MARGARITA DEL VALLE
No recuerdo con exactitud el momento en el que empecé a
escribir estas líneas, a cuyo servicio debo permanecer un tiempo, porque es el
texto el que me impone su escritura, pero creo que fue allá por el año 1923
entre el trece de octubre y el veintidós
de noviembre. Una época gloriosa.
Era otoño y llovía sobre la montaña. El agua, como la tinta
de mi pluma, azul se extendió sobre mi futuro sobre el papel en blanco, como un
rio. Sé que el rio siempre llega al mar,
lo sé, y sé lo que es el mar., pero el
cauce es estrecho, atractivo y largo, muy largo Ese horizonte está muy lejos.
El horizonte es la última página.
Aún sigue lloviendo. Compraré un tintero nuevo y más papel.

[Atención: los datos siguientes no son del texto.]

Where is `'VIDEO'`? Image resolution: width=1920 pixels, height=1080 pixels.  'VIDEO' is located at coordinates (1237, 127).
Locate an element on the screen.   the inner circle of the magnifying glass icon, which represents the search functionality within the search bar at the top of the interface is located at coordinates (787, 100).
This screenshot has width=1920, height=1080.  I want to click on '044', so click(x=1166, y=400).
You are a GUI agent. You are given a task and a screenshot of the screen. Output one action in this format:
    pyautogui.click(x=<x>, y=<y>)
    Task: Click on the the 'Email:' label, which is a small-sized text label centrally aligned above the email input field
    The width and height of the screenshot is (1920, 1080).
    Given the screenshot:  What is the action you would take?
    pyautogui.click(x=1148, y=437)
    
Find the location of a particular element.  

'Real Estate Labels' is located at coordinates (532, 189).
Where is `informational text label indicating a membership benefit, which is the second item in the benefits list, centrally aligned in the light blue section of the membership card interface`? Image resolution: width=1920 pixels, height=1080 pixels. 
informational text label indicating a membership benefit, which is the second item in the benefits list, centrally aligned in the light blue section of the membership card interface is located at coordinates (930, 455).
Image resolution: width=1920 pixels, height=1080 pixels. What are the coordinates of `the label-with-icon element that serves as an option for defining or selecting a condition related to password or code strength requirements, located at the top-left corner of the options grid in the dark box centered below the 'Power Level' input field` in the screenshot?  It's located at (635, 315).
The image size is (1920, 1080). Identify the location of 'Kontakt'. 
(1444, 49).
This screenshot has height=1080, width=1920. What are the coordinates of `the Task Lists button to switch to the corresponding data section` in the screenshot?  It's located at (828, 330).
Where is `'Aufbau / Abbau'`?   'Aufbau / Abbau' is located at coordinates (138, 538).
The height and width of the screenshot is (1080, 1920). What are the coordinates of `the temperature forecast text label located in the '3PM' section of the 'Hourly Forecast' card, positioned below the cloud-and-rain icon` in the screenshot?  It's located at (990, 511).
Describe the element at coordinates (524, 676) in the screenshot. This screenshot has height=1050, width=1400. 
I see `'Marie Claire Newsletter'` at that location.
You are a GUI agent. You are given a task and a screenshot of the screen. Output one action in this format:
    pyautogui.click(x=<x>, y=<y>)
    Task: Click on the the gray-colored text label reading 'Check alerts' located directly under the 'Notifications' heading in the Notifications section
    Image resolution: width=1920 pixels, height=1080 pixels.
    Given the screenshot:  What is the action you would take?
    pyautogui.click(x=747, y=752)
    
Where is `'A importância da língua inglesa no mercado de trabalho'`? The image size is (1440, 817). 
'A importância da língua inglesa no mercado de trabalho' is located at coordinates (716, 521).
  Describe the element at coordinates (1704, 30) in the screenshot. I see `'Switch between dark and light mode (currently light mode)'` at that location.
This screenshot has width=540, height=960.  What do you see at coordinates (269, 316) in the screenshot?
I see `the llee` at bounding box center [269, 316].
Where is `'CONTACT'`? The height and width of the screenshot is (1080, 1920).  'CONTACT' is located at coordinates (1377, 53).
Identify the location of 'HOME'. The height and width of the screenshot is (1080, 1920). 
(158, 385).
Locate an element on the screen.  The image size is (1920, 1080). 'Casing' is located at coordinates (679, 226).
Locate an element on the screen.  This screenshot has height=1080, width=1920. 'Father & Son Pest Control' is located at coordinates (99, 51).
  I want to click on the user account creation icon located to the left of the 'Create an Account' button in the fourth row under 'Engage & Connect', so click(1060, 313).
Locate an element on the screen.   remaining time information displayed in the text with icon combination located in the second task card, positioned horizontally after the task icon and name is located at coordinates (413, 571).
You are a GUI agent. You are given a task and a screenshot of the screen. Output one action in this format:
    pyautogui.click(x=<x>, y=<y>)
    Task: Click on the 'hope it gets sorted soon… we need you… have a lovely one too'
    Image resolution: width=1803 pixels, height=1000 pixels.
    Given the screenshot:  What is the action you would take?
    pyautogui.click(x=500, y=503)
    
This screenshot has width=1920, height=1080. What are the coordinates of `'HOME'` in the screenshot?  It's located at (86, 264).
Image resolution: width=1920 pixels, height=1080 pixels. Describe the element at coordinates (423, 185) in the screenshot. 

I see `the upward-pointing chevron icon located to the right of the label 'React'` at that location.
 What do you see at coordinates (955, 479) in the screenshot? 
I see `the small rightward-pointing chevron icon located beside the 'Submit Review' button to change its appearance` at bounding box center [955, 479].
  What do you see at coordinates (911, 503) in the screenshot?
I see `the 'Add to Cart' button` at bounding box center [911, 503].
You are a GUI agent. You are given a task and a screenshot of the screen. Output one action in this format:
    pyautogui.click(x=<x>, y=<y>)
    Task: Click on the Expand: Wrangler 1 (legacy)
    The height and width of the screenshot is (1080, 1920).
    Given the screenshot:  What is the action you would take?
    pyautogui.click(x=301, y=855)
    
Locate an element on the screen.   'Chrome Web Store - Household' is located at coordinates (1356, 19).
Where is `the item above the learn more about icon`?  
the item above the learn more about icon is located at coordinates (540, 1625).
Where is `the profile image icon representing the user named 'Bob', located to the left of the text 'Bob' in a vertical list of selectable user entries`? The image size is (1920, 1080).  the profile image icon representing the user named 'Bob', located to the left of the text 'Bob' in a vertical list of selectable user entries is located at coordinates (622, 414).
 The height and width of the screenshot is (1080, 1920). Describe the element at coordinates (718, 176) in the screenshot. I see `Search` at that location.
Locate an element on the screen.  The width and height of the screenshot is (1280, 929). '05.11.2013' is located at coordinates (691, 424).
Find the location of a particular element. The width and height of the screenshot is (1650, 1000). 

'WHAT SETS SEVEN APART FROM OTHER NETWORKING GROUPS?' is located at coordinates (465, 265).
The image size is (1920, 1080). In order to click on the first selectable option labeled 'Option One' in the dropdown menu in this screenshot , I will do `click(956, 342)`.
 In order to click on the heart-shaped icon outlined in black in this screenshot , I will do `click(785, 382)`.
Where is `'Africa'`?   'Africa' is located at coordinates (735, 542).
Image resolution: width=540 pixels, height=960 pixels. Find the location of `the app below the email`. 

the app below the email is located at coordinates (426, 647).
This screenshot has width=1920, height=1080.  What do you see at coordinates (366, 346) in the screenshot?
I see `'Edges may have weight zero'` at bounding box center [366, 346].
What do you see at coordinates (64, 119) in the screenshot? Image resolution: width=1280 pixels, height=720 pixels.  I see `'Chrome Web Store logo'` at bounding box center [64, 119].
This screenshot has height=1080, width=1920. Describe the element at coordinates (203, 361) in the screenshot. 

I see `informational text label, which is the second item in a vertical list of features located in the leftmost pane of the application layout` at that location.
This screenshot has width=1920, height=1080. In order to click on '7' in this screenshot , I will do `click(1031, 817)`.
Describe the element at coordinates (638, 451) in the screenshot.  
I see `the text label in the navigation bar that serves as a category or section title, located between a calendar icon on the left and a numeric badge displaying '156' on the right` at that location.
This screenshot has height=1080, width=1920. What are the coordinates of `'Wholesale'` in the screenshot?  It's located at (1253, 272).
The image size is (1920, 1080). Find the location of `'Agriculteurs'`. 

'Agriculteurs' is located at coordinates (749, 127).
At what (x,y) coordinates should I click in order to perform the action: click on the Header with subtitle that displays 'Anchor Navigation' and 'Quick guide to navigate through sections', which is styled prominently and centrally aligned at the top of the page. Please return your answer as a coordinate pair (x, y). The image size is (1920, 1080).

Creo que no hay mejor forma de enseñarle a un extraño quien
soy que abrirle las puertas de mi alcoba y mostrarle el armario de mis
recuerdos. Mira. Ya chirria, son los años. Es el traje de mi padre. Él llegó a
guardia primero. Esa fue su gran hoja de servicios, por la que le dieron un
galón desangre inclinado, tal vez para tapar una bala en el brazo. Una herida
que como la represión a todos nos dolía mucho. Por eso antes de empezar la
lluvia de muertos se cambió debando. Y dejamos aquella casa sin ventanas, que
solo tenía luz cuando al señorito se le antojaba.,
La casa nueva era grande, tenía murallas, estaba cerca del
Tribunal Supremo, de la Audiencia y de los que salían encapuchados con las
manos atadas, para dar su ultimo paseo.
Desde allí, algunas tardes solía acudir a la Residencia de Señoritas a
escuchar a Clara Campoamor o a Victoria Kent.
Victoria y yo teníamos los mismos años.
Quería ser abogado como ella. Una tarde aparecieron los
mercenarios del otro bando y uno de ellos apuntó con su fusil a la cabeza de
mamá. Querían matarla, porque decían que
era una traidora y que había renunciado a la tradición y a lo que mandaba la
historia, su historia y su mando. Pero
mama tenía muchas medallas de la Milagrosa y las guardaba en su pecho. Cuando
el jefecillo la acusó, ella respondió tranquila “Lo que buscáis está en el
arcón”, y resuelta arrancó de las manos del asesino y selo colocó en su pecho.
“Dispara, - le dijo -, si te atreves a una mujer indefensa y desarmada”,
mientras los otros huían espantados tras registrar el arcón. De él salía una
luz blanca e intensa que envolvía una estatua de la virgen de la milagrosa
rodeada de medallas. El fusil quedó tirado junto al arcón. Unos días de pues el
tío Nicolás nos ayudó a pasar la frontera soñada hacia la luz. Nos instalamos en una casa pequeña, en Saint
Étienne de Roubray, cerca de París, al lado de la casa Correos. Mis padres por
la noche cuando creían que ya estaba dormida, sacaban del arcón una radio de
galena y escuchaban en Radio Pirenaica, el parte, un parte de guerra diferente.
Las lágrimas mojaban las sábanas de mi cama. Una tarde recibí una pequeña caja
blanca. Era un regalo de Victoria Kent. Eran unos cuadernos, una pluma
estilográfica y un sombrero. Ese sombrero, que nunca me he quitado, pero
tampoco me lo pude poner. Fue entonces cuando decidí volver a España y hacerme
maestra y entrar en el sindicato de maestros. Con ellos viajé por todo el
mundo. En Milán conocí al hombre que dio la vuelta a mi corazón. Era
cardiólogo. Se llamaba Guido. No me casé con él, pero si lo habría hecho si me
lo hubiese pedido. Desapareció como había venido. Unos días antes de que mi sombra y mi vida me
abandonasen le pedí a mi sobrino que le localizase a través de los
ordenadores, esos cacharros tan modernos. Él me dijo que lo había localizado
que vivía en Milán y que tenía más o menos mí misma edad. Le escribió, pero
nunca contestó. Entonces supe que tenía que morir sola, tan sola como había
vivido. Como Victoria ya había cumplido y disfrutado de ochenta y mueve
primaveras. No me preguntéis por mis obras, están todas debajo del sombrero, al
lado de la pluma, las iréis descubriendo de ahora en adelante.